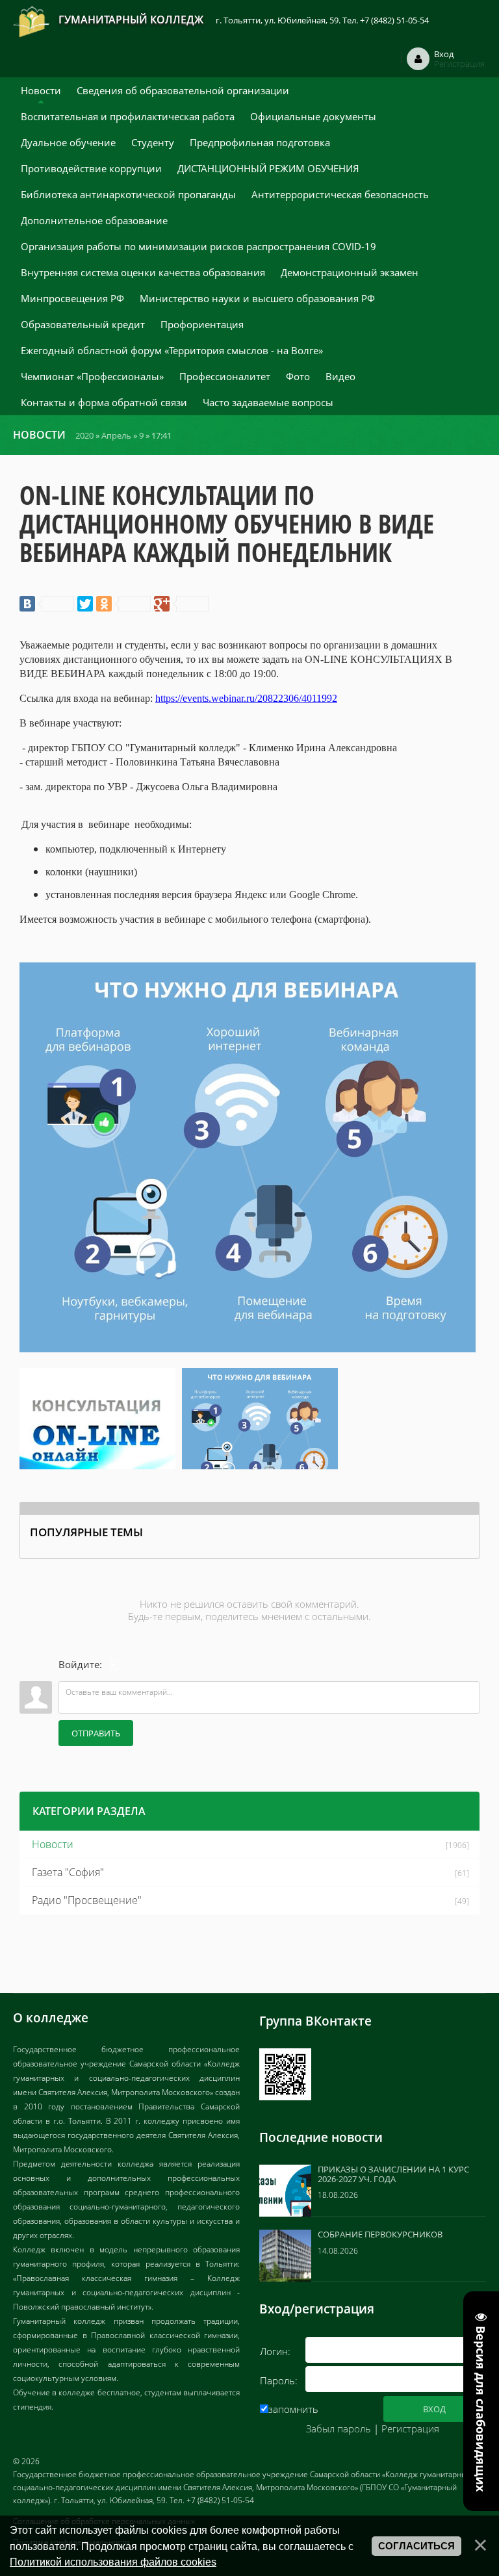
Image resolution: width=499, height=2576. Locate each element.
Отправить (95, 1733)
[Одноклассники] (123, 604)
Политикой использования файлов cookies (113, 2562)
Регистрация (410, 2428)
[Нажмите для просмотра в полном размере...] (247, 1155)
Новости (52, 1844)
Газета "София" (68, 1872)
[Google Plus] (181, 604)
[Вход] (114, 1665)
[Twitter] (85, 604)
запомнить (293, 2408)
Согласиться (416, 2546)
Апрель (116, 435)
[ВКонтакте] (46, 604)
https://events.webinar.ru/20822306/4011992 (246, 698)
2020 (84, 435)
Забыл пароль (338, 2428)
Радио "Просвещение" (87, 1900)
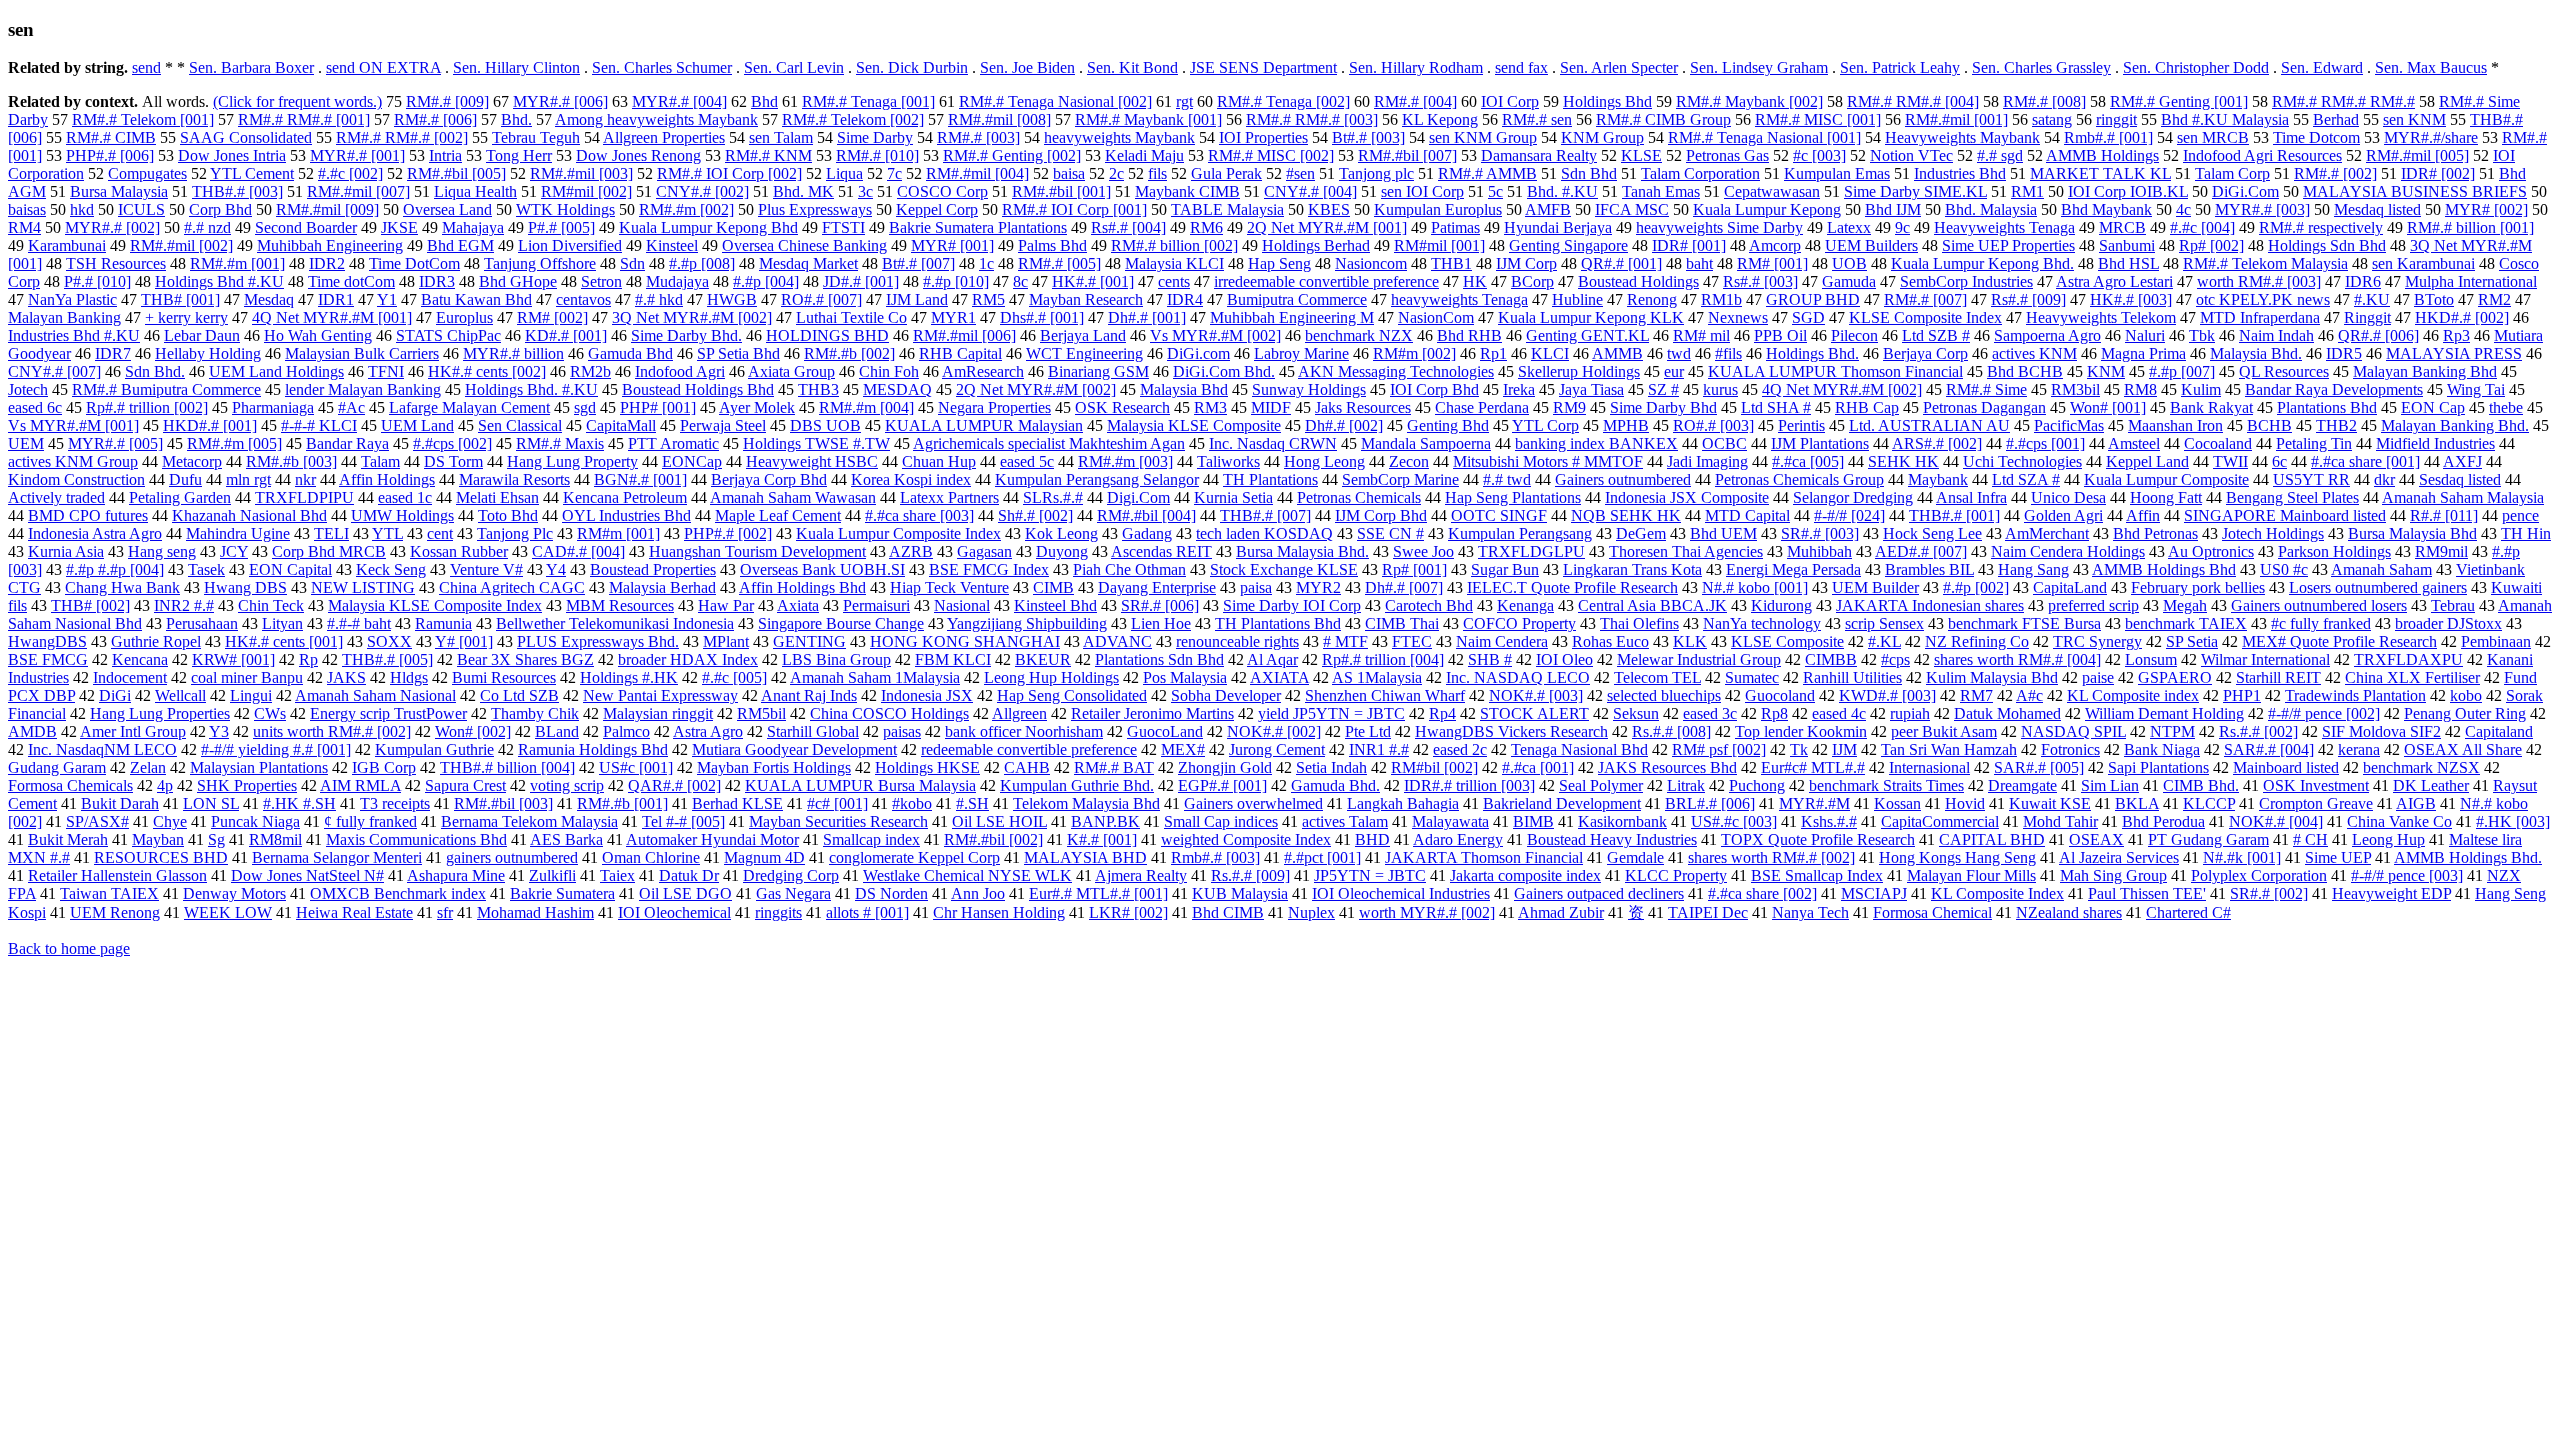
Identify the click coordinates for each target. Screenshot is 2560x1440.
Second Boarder (306, 227)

********************

• _Task statement_: Your task is to retype exactly the lines that run from the line with "[Google Plus] (181, 604)" through the last line of the material, with the pictures left out.

• _Written reply_:
[Google Plus] (181, 604)
[Вход] (114, 1665)
[Twitter] (85, 604)
запомнить (293, 2408)
Согласиться (416, 2546)
Апрель (116, 435)
[ВКонтакте] (46, 604)
https://events.webinar.ru/20822306/4011992 (246, 698)
2020 (84, 435)
Забыл пароль (338, 2428)
Радио "Просвещение" (87, 1900)
Identify the click coordinates for each target. Screenshot is 2560x1440.
Second Boarder (306, 227)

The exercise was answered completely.